- **Task prompt**
Go through the listing and copy each line that has the string "computer" in it.

Extracted records START

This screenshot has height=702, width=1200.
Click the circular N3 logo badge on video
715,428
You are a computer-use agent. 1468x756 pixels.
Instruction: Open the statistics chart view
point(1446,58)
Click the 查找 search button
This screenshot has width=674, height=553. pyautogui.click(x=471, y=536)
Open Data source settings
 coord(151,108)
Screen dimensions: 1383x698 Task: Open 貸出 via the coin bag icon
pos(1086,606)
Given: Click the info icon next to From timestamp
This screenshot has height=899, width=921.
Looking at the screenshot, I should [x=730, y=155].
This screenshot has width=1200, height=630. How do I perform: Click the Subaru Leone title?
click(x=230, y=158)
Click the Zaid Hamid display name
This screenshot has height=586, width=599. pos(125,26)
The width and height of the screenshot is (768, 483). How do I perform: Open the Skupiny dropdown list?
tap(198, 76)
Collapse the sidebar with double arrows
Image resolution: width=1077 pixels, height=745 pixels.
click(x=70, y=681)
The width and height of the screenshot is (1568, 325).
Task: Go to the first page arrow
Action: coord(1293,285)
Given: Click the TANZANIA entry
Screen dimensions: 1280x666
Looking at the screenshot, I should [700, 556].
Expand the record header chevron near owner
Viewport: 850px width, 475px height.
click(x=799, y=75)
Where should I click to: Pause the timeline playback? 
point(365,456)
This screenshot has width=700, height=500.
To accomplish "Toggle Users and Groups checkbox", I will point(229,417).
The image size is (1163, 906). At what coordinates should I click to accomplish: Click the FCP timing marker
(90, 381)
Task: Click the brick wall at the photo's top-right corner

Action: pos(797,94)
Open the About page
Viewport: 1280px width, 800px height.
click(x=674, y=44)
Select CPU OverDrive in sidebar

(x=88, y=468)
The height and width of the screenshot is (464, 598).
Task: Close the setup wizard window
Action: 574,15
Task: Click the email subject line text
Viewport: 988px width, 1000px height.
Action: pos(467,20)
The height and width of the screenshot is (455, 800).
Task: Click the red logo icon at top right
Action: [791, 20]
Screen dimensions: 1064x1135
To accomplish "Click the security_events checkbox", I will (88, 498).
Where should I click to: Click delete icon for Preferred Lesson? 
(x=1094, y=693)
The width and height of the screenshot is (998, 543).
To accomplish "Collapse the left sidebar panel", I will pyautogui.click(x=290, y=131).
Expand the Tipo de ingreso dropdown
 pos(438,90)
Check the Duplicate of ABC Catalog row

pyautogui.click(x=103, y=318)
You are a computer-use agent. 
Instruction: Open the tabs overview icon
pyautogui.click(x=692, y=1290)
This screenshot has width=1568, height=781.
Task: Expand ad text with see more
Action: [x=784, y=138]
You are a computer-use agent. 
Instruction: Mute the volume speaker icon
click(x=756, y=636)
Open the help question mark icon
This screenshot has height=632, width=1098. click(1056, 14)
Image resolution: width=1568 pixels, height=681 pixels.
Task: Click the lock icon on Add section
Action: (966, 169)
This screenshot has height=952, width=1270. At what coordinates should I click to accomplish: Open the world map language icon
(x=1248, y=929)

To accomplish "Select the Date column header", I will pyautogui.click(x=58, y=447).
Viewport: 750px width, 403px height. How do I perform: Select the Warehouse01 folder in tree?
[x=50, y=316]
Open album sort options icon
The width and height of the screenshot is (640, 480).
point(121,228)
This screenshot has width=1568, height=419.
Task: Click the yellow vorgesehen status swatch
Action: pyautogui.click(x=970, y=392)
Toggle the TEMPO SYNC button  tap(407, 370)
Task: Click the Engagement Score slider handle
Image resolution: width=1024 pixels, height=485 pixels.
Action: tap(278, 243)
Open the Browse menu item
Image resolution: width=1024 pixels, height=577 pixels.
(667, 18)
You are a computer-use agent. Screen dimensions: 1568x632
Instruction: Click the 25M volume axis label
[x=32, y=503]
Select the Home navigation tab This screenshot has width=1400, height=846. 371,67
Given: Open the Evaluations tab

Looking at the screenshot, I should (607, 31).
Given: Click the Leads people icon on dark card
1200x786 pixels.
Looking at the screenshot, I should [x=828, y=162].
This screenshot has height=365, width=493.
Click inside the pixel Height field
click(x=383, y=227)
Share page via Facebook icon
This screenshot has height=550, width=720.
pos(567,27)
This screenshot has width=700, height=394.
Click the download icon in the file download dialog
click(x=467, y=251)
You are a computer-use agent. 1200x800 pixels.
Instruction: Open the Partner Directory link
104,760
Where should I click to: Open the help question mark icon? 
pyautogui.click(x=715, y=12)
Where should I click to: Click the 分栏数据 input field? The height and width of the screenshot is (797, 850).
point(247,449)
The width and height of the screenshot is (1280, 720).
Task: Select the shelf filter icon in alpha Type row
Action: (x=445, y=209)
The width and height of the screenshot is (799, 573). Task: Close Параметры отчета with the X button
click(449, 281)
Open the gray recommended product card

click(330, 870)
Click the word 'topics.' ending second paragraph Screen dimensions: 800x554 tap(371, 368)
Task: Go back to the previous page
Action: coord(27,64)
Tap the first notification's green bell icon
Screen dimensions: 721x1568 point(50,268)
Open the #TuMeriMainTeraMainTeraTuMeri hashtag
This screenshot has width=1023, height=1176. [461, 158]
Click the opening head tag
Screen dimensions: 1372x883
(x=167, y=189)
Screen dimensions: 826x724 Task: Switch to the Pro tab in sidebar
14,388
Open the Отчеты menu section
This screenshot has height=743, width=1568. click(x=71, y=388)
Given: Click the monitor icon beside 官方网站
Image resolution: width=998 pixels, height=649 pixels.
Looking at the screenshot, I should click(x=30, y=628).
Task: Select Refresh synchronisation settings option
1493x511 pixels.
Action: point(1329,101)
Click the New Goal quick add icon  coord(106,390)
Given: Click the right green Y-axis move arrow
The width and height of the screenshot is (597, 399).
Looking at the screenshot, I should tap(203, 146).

Extracted records END

- **Solution to the problem**
You are a computer-use agent. 1468x756 pixels.
You are a computer-use agent. 
You are a computer-use agent. 
You are a computer-use agent. Screen dimensions: 1568x632
You are a computer-use agent. 1200x800 pixels.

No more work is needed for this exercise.